Fifth Circuit Rules Disarming People Subject to Domestic Violence Restraining Orders Unconstitutional

A federal appeals court reversed a Texas man’s conviction for possessing a firearm while he was subject to a domestic violence restraining order.

A three-judge panel of the Fifth Circuit unanimously vacated the man’s conviction on Thursday, finding the federal gun law he was charged under conflicts with the Second Amendment. The panel ruled the federal ban on the possession of guns by those subject to restraining orders did not survive the test laid out in the Supreme Court’s recent New York State Rifle and Pistol Association v. Bruen ruling. It found insufficient evidence that the restraining order restriction was part of the “historical tradition” of gun regulation, as required by Bruen.
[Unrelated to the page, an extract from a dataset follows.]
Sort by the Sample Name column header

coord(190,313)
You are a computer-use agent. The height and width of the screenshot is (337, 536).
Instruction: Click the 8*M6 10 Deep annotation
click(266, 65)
“The Government fails to demonstrate that § 922(g)(8) ‘s restriction of the Second Amendment right fits within our Nation’s historical tradition of firearm regulation. The Government’s proffered analogues falter under one or both of the metrics the Supreme Court articulated in Bruen as the baseline for measuring ‘relevantly similar’ analogues: ‘how and why the regulations burden a law-abiding citizen’s right to armed self-defense,'” Judge Cory T. Wilson wrote for the panel in United States v. Rahimi. “As a result, § 922(g)(8) falls outside the class of firearm regulations countenanced by the Second Amendment.”